Jetzt nicht die Nerven verlieren

Der Raketentreffer in Polen darf nicht als Vorwand für eine Eskalation des Ukraine-Kriegs dienen

Wer geglaubt hatte, dass sich die Gefährdungen und der Grad der Konfrontation im Zusammenhang mit dem Ukraine-Krieg kaum noch steigern ließen, sieht sich eines Schlechteren belehrt. Dass Raketenteile auf polnischem Territorium einschlugen und zwei Menschen töteten, hat für schrille Alarmstimmung gesorgt. Einerseits zu Recht, denn eine Eskalation dieses brutalen Krieges über die Ukraine hinaus, zudem noch auf das Gebiet eines Nato-Staats, hätte unabsehbare Folgen. Andererseits ist noch nicht klar, was da genau aus welchem Grund diesseits der polnischen Grenze eingeschlagen ist.

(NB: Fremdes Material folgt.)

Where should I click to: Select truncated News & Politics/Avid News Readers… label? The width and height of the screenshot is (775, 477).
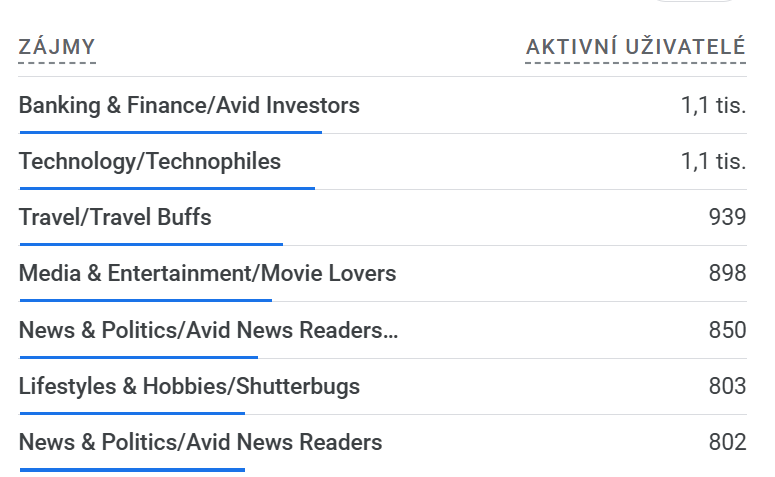click(x=208, y=330)
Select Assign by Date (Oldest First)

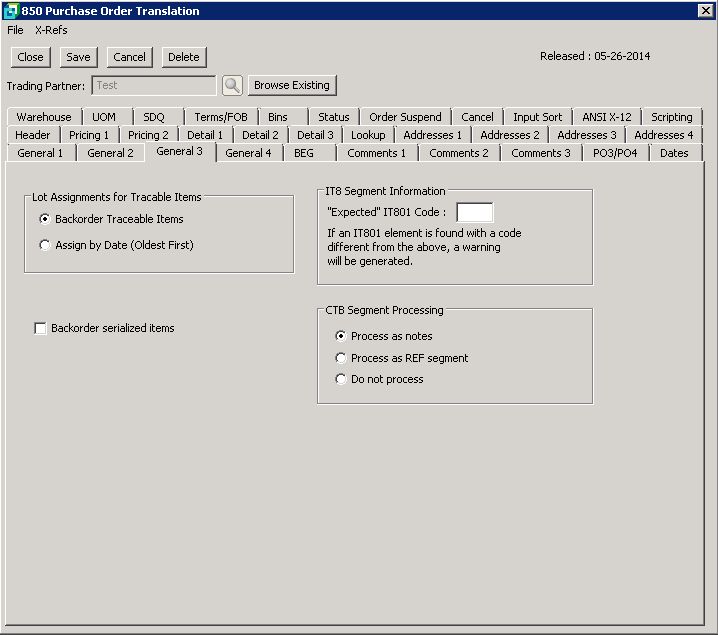[x=45, y=245]

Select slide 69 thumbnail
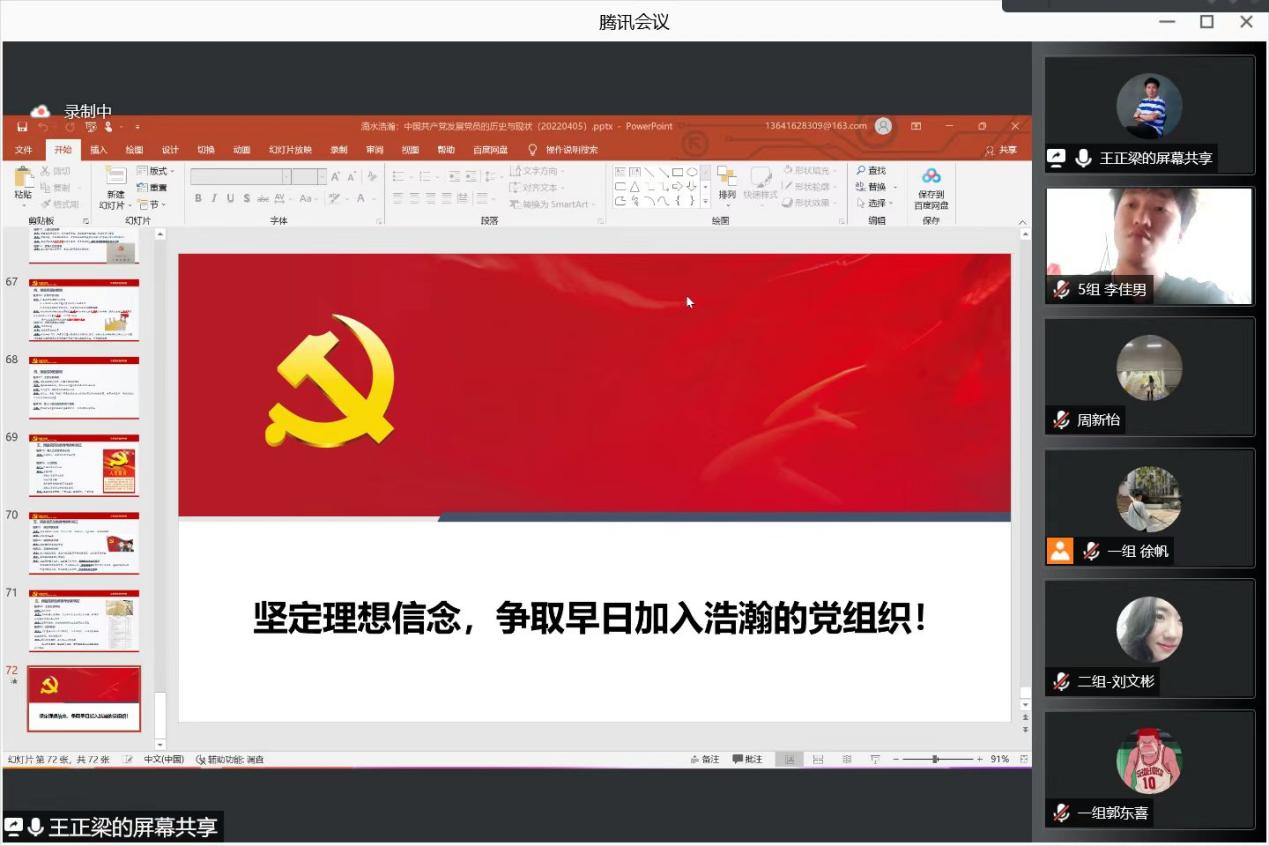[84, 465]
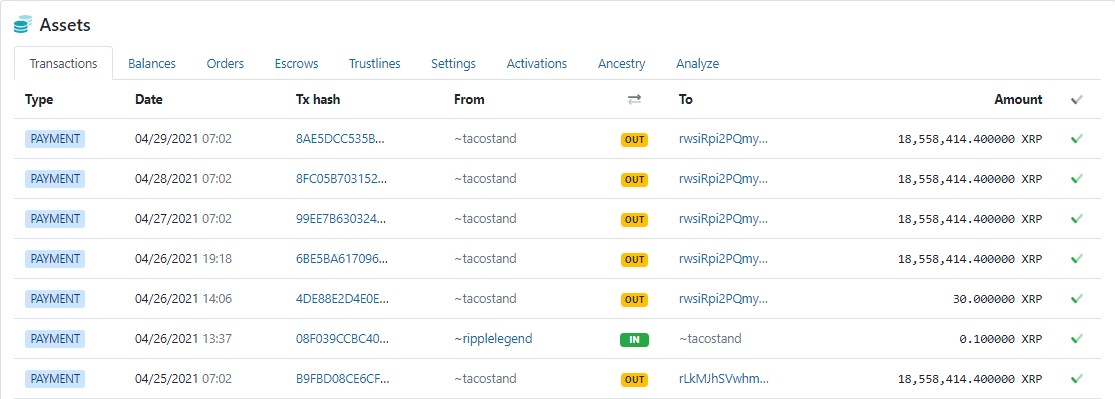The image size is (1115, 399).
Task: Open the Escrows tab
Action: point(297,63)
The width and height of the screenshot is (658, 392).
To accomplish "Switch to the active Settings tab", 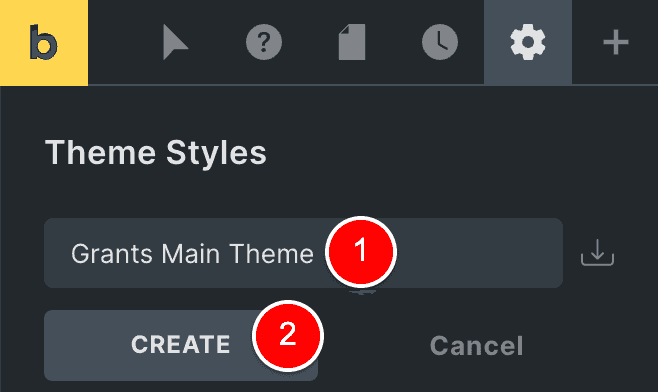I will point(528,42).
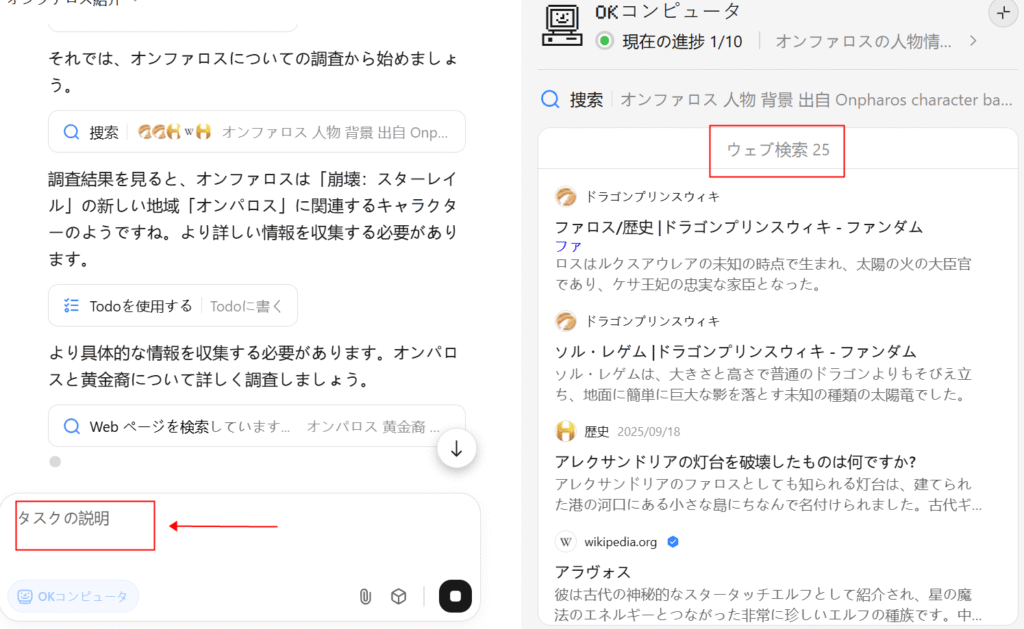Click the scroll-to-bottom down arrow button
The image size is (1024, 629).
click(x=456, y=449)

In diesem Zusammenhang ist es interessant, wer die Nerven behält und wer die erschreckende Nachricht sofort für seine Propaganda benutzt. Beide Kriegsparteien zeigten umgehend auf die gegnerische Seite, ohne dass bisher Untersuchungsergebnisse vorlägen. Der ukrainische Präsident Selenskyi beschuldigt Moskau, Polen anzugreifen; sein Außenminister fordert eine harte Reaktion des Westens. In Moskau hingegen wird von einer westlichen Provokation gesprochen; Ex-Präsident Medwedjew redet in diesem Zusammenhang eine erhöhte Wahrscheinlichkeit eines Dritten Weltkriegs herbei. Das sind – auf beiden Seiten – beängstigende Töne, die vor allem eines deutlich machen: Es ist brandgefährlich, wenn Politiker monatelang nur noch im geistigen Schützengraben hocken und ihre Reaktionsmuster nichts anderes mehr kennen als Sieg oder Niederlage, Angriff und Vergeltung.

Der Raketentreffer in Polen ist nicht der erste Fall, bei dem das Kriegsgeschehen die Grenzen der Ukraine überschreitet. Russische Marschflugkörper verletzten schon den Luftraum der Republik Moldau, russische Raketenteile schlugen auf moldauischem Territorium ein. Das sind Kollateralschäden, die andeuten, wie schnell aus diesem Krieg ein viel größerer Flächenbrand werden kann – zumal dann, wenn die Angriffe bis nahe an die Grenzen zu anderen Staaten ausgedehnt werden.

Da ist es beruhigend, dass Politiker in Polen, Deutschland, den USA und anderswo zunächst zurückhaltend reagierten. Es ist richtig, die Lage nicht noch zuzuspitzen, sondern sich erst einmal um sachliche Aufklärung zu bemühen. Sollten sich Vermutungen bestätigen, dass es sich bei den in Polen niedergegangenen Raketenteilen um Trümmer der ukrainischen Luftabwehr handelt, wäre der Kriegspropaganda aus Kiew und Moskau zumindest in diesem Fall der Boden entzogen. Und wenn nicht? Dann ist es trotz allem immer noch besser, die Nerven zu bewahren und den Krieg in Grenzen zu halten, als ihn fahrlässig oder sogar vorsätzlich auszuweiten. Schlimm genug ist es ohnehin schon, dass die russische Aggression derzeit vorsieht, so viel wie möglich ukrainische Infrastruktur zu zerstören – und das kurz vor Beginn des Winters. Das richtet sich nicht gegen das ukrainische Militär, gegen eine politische Führung oder was sonst an Kriegszielen deklariert wurde. Es ist die blindwütige Zerstörung eines Landes ohne Rücksicht auf die Menschen, die dort leben.